Refactor APC usages so that a common prefix is used for cache object where that makes sense. For example, the class map and caches of Yaml files. The APC user cache is already cleared prior to each test suite run.

Remaining tasks

Commit.

User interface changes

None

API changes

Add \Drupal\Core\Site\Settings::getApcuPrefix()

Previous issue summary

I have been having random test errors today with HEAD on TestBot, in addition to some local testing I had been doing (which I didn't take notes on):

In https://www.drupal.org/node/2371491#comment-9849759, the same comment only patch was uploaded four times (different filenames each time). The patch was tested against the same codebase, but one failed in \Drupal\Tests\simpletest\Functional\BrowserTestBaseTest
Drupal\Tests\simpletest\Functional\BrowserTestBaseTest::testGoTo GuzzleHttp\Exception\ConnectException: cURL error 28
bot 2818

In https://www.drupal.org/node/2371491#comment-9849555, the same same comment only patch was uploaded twice. One passed, one failed in \Drupal\locale\Tests\LocaleUpdateTest with an exception in FileStorage.
mkdir(): File exists Warning FileStorage.php 171 Drupal\Component\PhpStorage\FileStorage->createDirectory()
bot 2843

In https://www.drupal.org/node/2371491#comment-9849129, there was a failure in \Drupal\file\Tests\FileManagedFileElementTest
bot 2843

In https://www.drupal.org/node/2371491#comment-9848437, there was a failure in \Drupal\simpletest\Tests\SimpleTestBrowserTest. The other fail was fixed in #2474835: Random test fail in PageCacheTest::testPageCacheAnonymous403404.
bot 2783

In https://qa.drupal.org/pifr/test/1030863, failures in \Drupal\file\Tests\RemoteFileSaveUploadTest at lines lines 70, 74, 309, and 309, and in \Drupal\simpletest\Tests\SimpleTestBrowserTest, at line 105. Bot #2813.

Comments

mpdonadio’s picture

Issue summary: View changes
znerol’s picture

https://qa.drupal.org/pifr/test/1030288 is interesting: cURL error 28: See http://curl.haxx.se/libcurl/c/libcurl-errors.html .
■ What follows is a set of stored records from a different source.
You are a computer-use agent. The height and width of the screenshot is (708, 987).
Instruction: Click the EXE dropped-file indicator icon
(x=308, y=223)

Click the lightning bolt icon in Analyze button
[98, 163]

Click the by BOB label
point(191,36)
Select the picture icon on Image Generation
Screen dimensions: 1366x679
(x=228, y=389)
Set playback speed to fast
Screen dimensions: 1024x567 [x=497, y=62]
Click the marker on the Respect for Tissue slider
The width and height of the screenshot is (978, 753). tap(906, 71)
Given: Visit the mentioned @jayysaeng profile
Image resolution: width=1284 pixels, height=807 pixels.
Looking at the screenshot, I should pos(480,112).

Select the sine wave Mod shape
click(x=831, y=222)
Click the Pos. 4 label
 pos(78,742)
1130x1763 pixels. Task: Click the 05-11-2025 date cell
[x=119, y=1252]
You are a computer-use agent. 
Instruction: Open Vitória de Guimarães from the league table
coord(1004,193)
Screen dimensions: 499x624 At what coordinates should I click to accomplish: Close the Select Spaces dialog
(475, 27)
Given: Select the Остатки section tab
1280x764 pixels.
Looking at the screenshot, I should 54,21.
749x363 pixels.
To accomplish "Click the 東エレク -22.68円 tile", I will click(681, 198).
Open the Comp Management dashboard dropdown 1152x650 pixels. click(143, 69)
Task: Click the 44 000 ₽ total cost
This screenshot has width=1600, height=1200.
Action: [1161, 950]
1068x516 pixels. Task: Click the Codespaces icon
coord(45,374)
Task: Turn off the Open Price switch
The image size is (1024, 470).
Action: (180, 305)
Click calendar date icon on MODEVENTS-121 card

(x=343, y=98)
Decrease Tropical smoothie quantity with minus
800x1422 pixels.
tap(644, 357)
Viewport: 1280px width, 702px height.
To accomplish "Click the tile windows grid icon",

CURLE_OPERATION_TIMEDOUT (28)

Operation timeout. The specified time-out period was reached according to the conditions.

znerol’s picture

$t0 = time();

$ch1 = curl_init();
curl_setopt($ch1, CURLOPT_URL, "http://1.1.1.1/");
curl_setopt($ch1, CURLOPT_HEADER, 0);
#curl_setopt($ch1, CURLOPT_CONNECTTIMEOUT, 1);
#curl_setopt($ch1, CURLOPT_CONNECTTIMEOUT_MS, 1000);
curl_exec($ch1);
var_dump(curl_errno($ch1));
var_dump(curl_error($ch1));
curl_close($ch1);

$t1 = time();

print ("t1-t0: " . ($t1 - $t0) . "\n");

$ch2 = curl_init();
curl_setopt($ch2, CURLOPT_URL, "http://1.1.1.1/");
curl_setopt($ch2, CURLOPT_HEADER, 0);
curl_setopt($ch2, CURLOPT_CONNECTTIMEOUT, 1);
curl_setopt($ch2, CURLOPT_CONNECTTIMEOUT_MS, 1000);
curl_exec($ch2);
var_dump(curl_errno($ch2));
var_dump(curl_error($ch2));
curl_close($ch2);

$t2 = time();
print ("t2-t1: " . ($t2 - $t1) . "\n");

yields

php curl-test.php 
int(7)
string(58) "Failed to connect to 1.1.1.1 port 80: Connection timed out"
t1-t0: 15
int(28)
string(44) "Connection timed out after 1001 milliseconds"
t2-t1: 1

So there seems to be a standard timeout of 15 seconds on my machine. I cannot find a place (ini option) where this could be changed. Funny enough the error code/message is different if the timeout option was set (28 with the option, 7 without).

znerol’s picture

(21:31:21) mpdonadio: znerol: i have had about 25 local SimpleBrowserTest passes locally, so this could suggest a concurrency or testbot problem ... not seeing anything in the git logs to suggest a change, though the apc classloader gave me pause ... apc does crazy things when it runs out of memory
(21:32:24) znerol: mpdonadio: I've been experimenting with curl
(21:33:26) znerol: mpdonadio: there was http://drupal.org/node/2461985 which added CURLOPT_TIMEOUT in addition to CURLOPT_TIMEOUT_MS for backward compatibility
(21:33:29) Druplicon: http://drupal.org/node/2461985 => Update Guzzle to latest release #2461985: Update Guzzle to latest release => 11 comments, 1 IRC mention
(21:34:05) znerol: mpdonadio: also I tried to figure out whether that value maybe could bleed over into simpletest
(21:34:12) znerol: mpdonadio: but I think we can exclude that
(21:34:22) znerol: mpdonadio: once curl_close is called, the options are gone
(21:35:03) znerol: mpdonadio: do you happen to know whether they need to restart the webserver for a new testrun?
(21:35:47) znerol: mpdonadio: if it does not restart fast enough when other tests are running, then maybe this could become a problem?
(21:36:27) znerol: mpdonadio: or is there only one run-tests.sh per machine?
(21:36:37) mpdonadio: znerol: not sure ... having trouble raising anyone to answer testbot questions
mpdonadio’s picture

Antother data point, Another data point: https://qa.drupal.org/pifr/test/1030863. Failure in \Drupal\file\Tests\RemoteFileSaveUploadTest and \Drupal\simpletest\Tests\SimpleTestBrowserTest in one run, but passed in another.

xjm’s picture

Issue summary: View changes
mpdonadio’s picture

Issue summary: View changes
znerol’s picture

This one is extremely weird: https://qa.drupal.org/pifr/test/1031223

Cannot redeclare class drupal\core\render\element\operations PHP Fatal error Operations.php

Except that the patch does not touch that area at all.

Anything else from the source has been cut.